Gestures like that are useless. Like Aurelia, she's meant to die in the attack. She probably will still die in the attack, I'm not capable of changing her plans, or the Keep's plans, not without risking giving myself away—
All their deaths won't be my fault, it'll be the plot's fault. The stupid plot's fault, because, honestly? In what world does it actually make sense for a heavily-guarded place like Silverwood Keep to relax its guard rotations on the very day when it opens the gates wide for people to come and gorge themselves on the Silverwoods' stores and cellars? You think in the couple of hundred years they’ve supposedly done this, someone would’ve gone, “Wait, friends, isn’t that a security risk?” [3].
The point is, I can't save anyone else, not if I want to make sure to save myself first.
And I would save myself. I won't be dying by dawn tomorrow in the attack.
So what if I don't know if I can actually die? I remember enough of the accident to know it was really bad, that my head had hit the ground hard. Maybe none of this is real, and I'm just experiencing dreams in a coma, or even already dead—
But what if I'm wrong and I can still die?
Or what if I can't die, but this whole dream-alternate world set-up is vivid enough that whatever my real body in the real world is doing, I’ll basically still experience Aurelia’s death?
That death had been a pretty brutal one too. The attackers had slit her throat, and torn apart her clothes and body. The book had said that if not for her signature red hair, even Alex wouldn't have been able to identify her. In the scene when Alex did find her, he'd taken one look at her remains, and scrambled behind a tree to vomit.
Dying [4] in a car crash was painful enough. I’m not really keen to find out what dying by murder feels like too.
So I eat , filling my stomach with porridge and apple—just in case this was my last warm meal for awhile—, and keeping my ears perked up, so as to track Mrs. Morrell's footsteps as she moves farther away from the cabin. In my head, I count down the time since her departure. One minute. Two minutes. Five minutes—
At ten minutes, I spring up from the table, and start looting the cabin.
What is it that video game characters in RPGs always load up on before embarking quest? Food, money, potions, and weapons, right?
That seems as good a starting place as any for a packing list slash survival pack. I'll find all the equivalent things in the Morrell's cabin, and then I'll flee far away, so far that none of the book's remaining plot can do anything to me.
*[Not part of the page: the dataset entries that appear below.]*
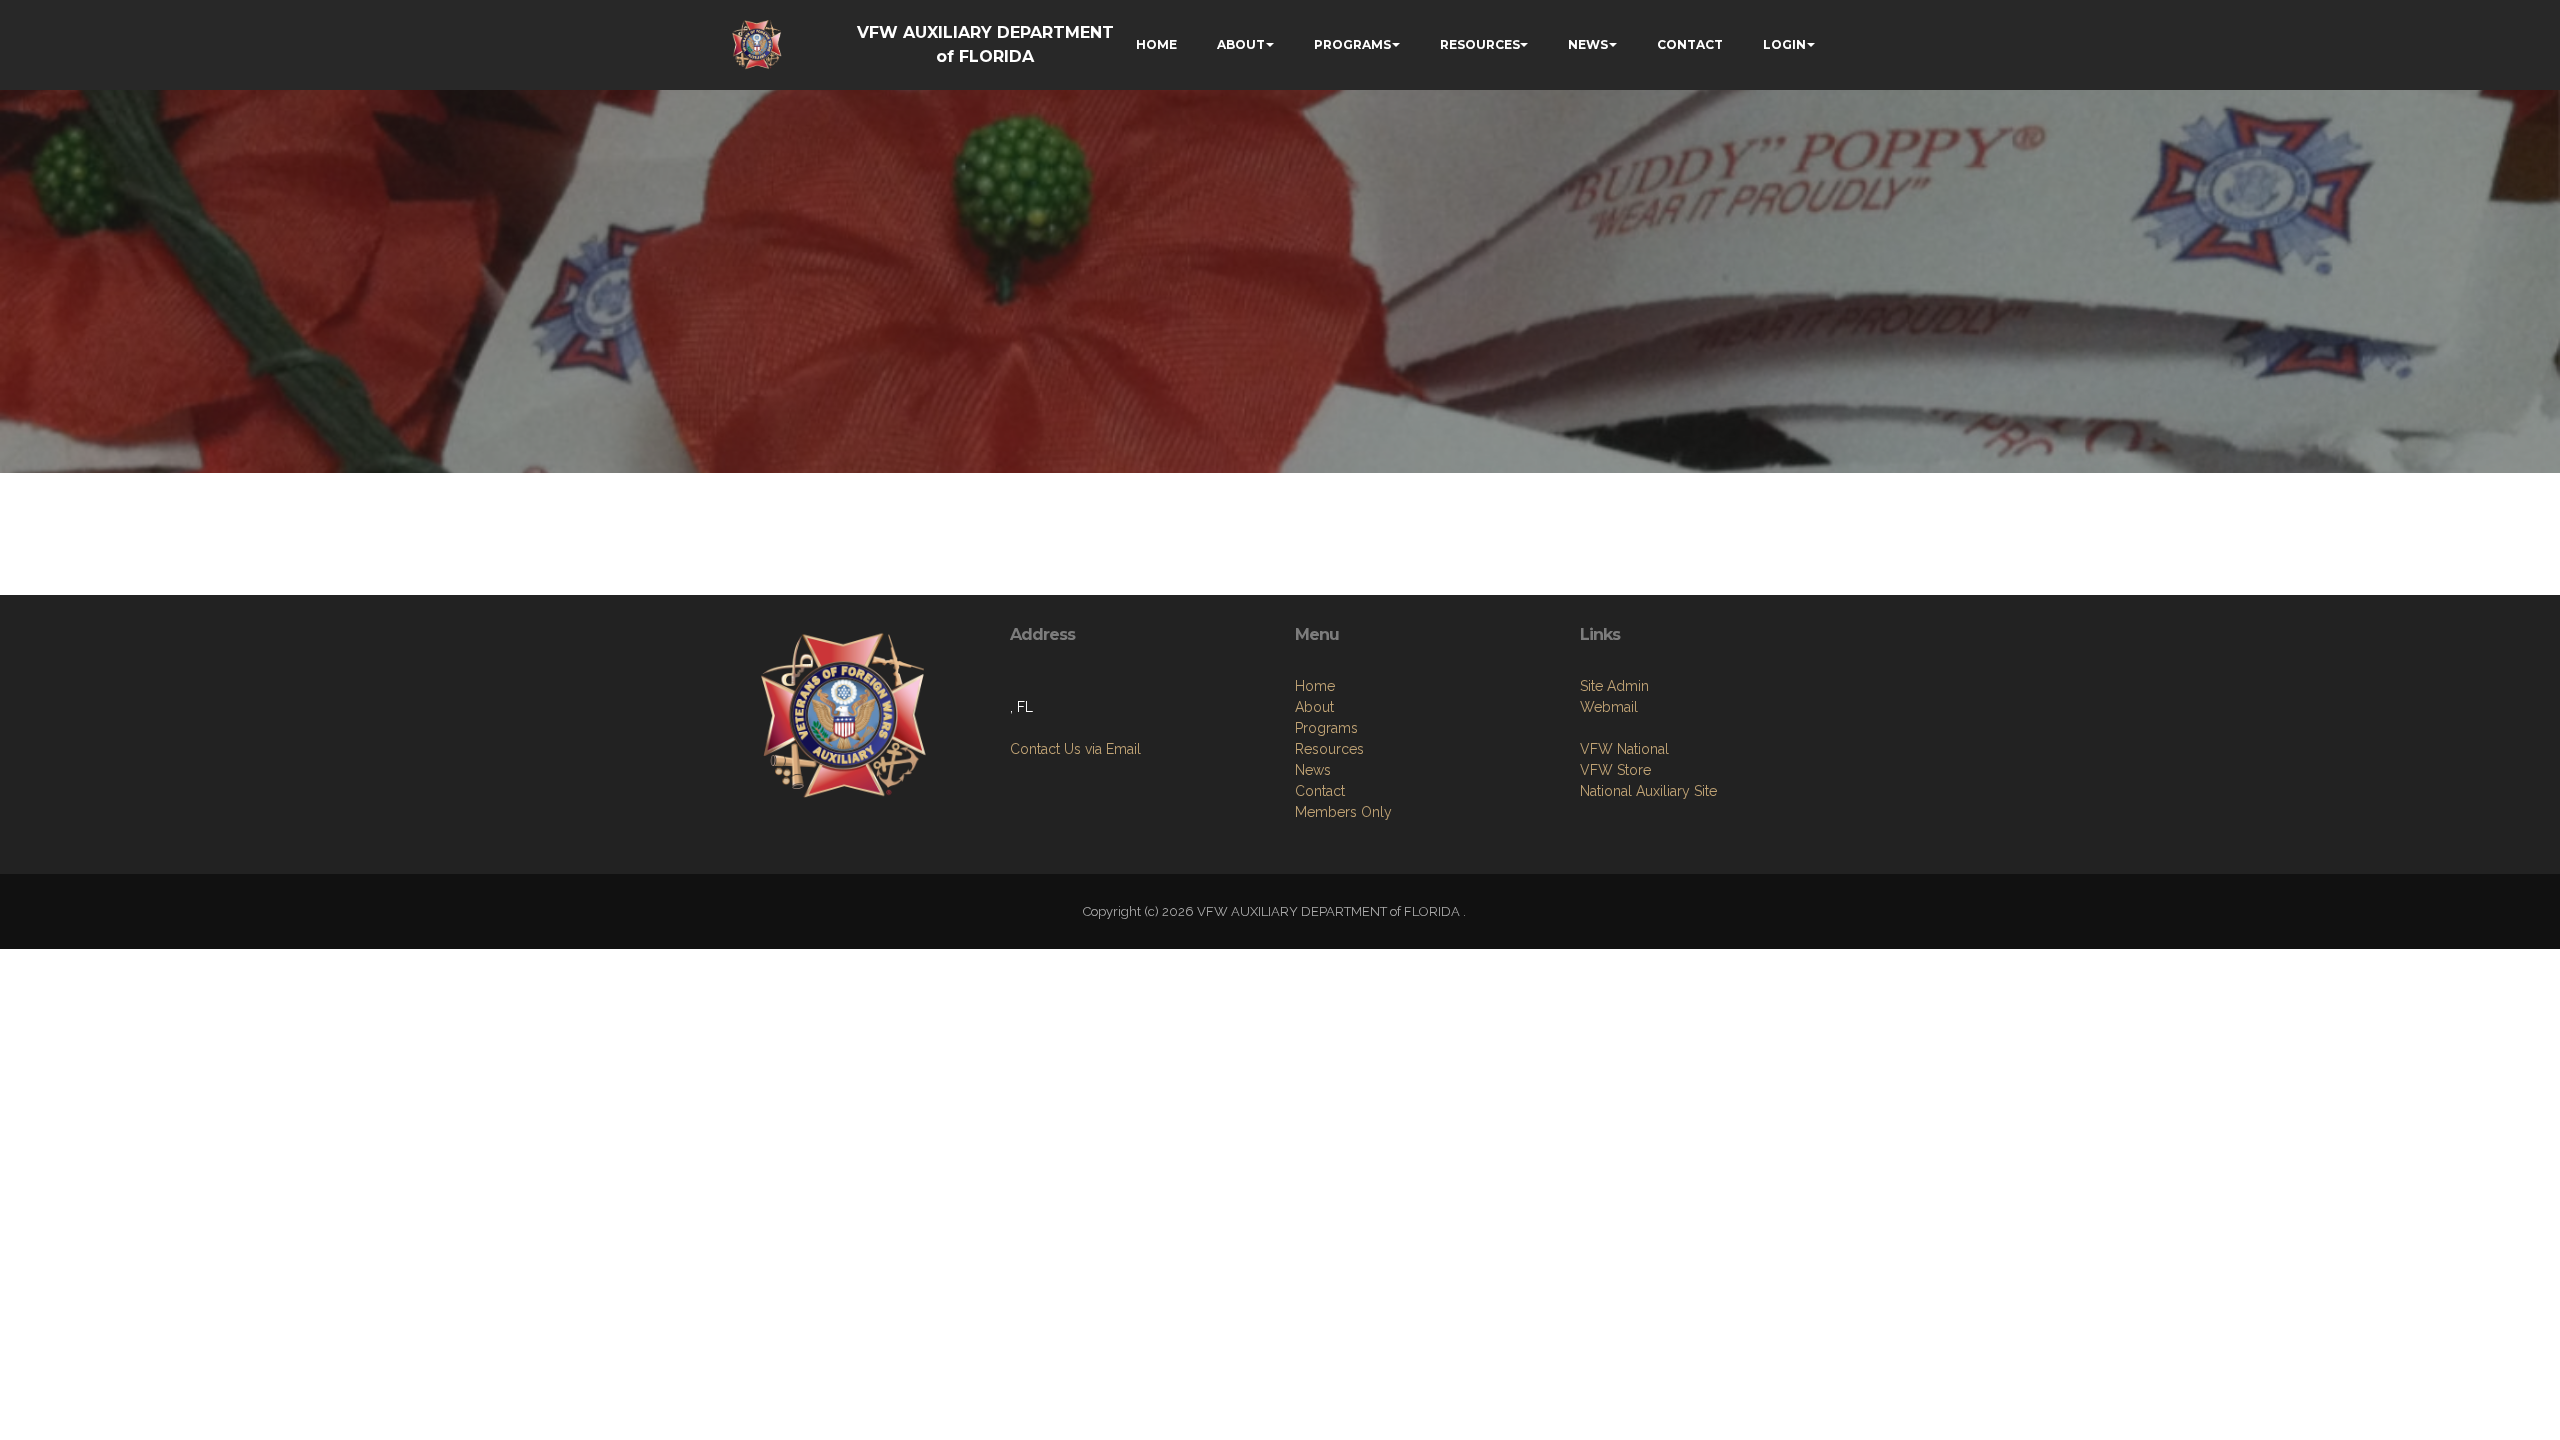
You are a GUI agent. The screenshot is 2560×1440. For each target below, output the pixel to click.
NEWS (1588, 44)
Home (1315, 686)
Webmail (1609, 707)
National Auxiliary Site (1648, 791)
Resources (1329, 749)
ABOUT (1241, 44)
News (1313, 770)
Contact (1320, 791)
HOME (1156, 44)
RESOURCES (1480, 44)
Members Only (1343, 812)
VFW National (1624, 749)
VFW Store (1615, 770)
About (1314, 707)
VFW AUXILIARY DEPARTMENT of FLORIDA (985, 44)
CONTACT (1690, 44)
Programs (1326, 728)
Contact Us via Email (1075, 749)
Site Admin (1614, 686)
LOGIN (1784, 44)
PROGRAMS (1352, 44)
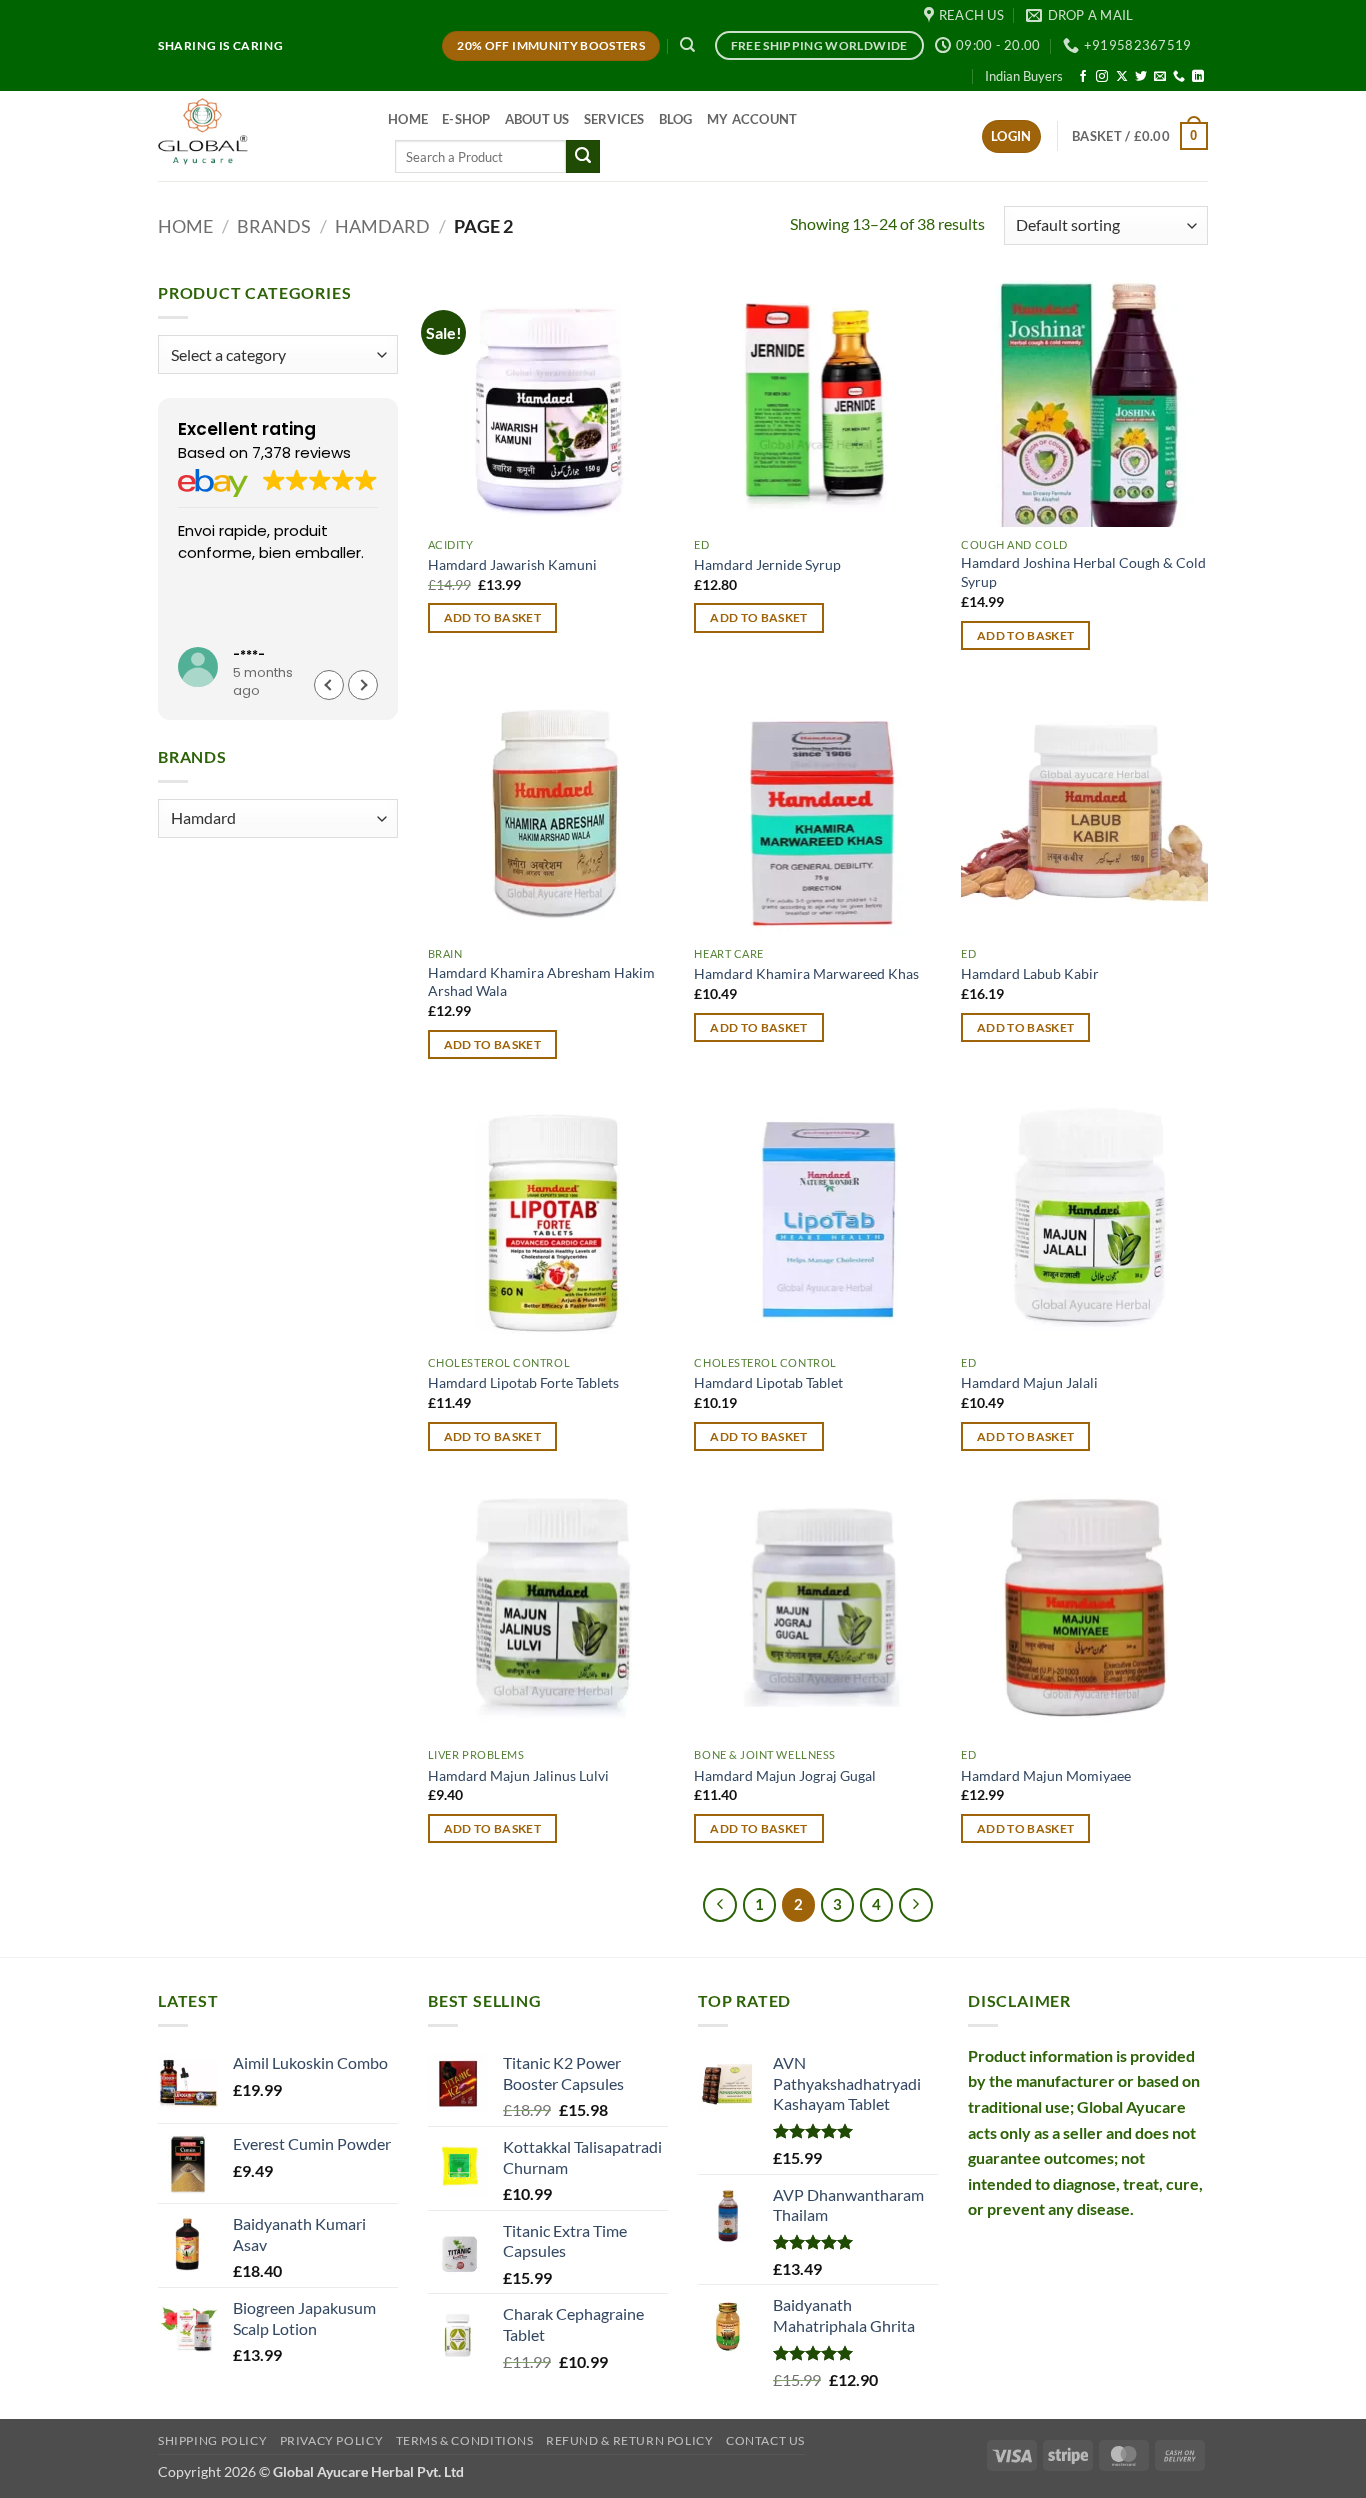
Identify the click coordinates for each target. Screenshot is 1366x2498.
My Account (752, 119)
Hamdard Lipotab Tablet (768, 1382)
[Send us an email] (1160, 77)
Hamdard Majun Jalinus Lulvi (518, 1775)
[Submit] (583, 157)
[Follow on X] (1122, 77)
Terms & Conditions (465, 2440)
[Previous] (720, 1905)
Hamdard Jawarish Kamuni (512, 564)
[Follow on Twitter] (1141, 77)
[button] (1011, 136)
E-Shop (466, 119)
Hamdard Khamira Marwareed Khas (806, 973)
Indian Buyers (1024, 76)
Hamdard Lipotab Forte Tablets (523, 1382)
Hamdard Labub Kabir (1030, 973)
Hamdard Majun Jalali (1029, 1382)
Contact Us (765, 2440)
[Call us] (1179, 77)
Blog (676, 119)
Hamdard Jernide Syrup (767, 564)
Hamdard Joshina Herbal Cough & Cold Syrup (1083, 572)
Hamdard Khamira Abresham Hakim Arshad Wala (541, 982)
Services (614, 119)
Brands (274, 226)
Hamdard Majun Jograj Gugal (785, 1775)
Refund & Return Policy (629, 2440)
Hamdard (382, 226)
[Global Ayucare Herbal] (258, 136)
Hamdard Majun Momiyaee (1046, 1775)
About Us (537, 119)
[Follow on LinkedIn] (1198, 77)
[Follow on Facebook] (1083, 77)
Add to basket (493, 617)
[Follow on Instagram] (1102, 77)
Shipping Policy (212, 2440)
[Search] (687, 45)
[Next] (916, 1905)
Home (408, 119)
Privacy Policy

What can go wrong with my escape plan?
---
1. Yes, Prime as in original Aurelia, in the original book universe. And yes, that’s taken from Star Trek’s “prime timeline”, because I’m a proud Trekkie (and for the record, it is 100% better than Star Wars).
2. Honestly, just think of a lazy jock, except make him quasi-medieval nobility with a hot temper and a vicious streak, and you’ve got Alex. Wouldn’t be my first choice for a king, but Chess Games of Blood is GrimdarkTM, so.
3. Convenient plot device yada yada, well, professional writers should write better, hmph.
4. Maybe dying. Theoretically, I could be not dead, just a vegetable.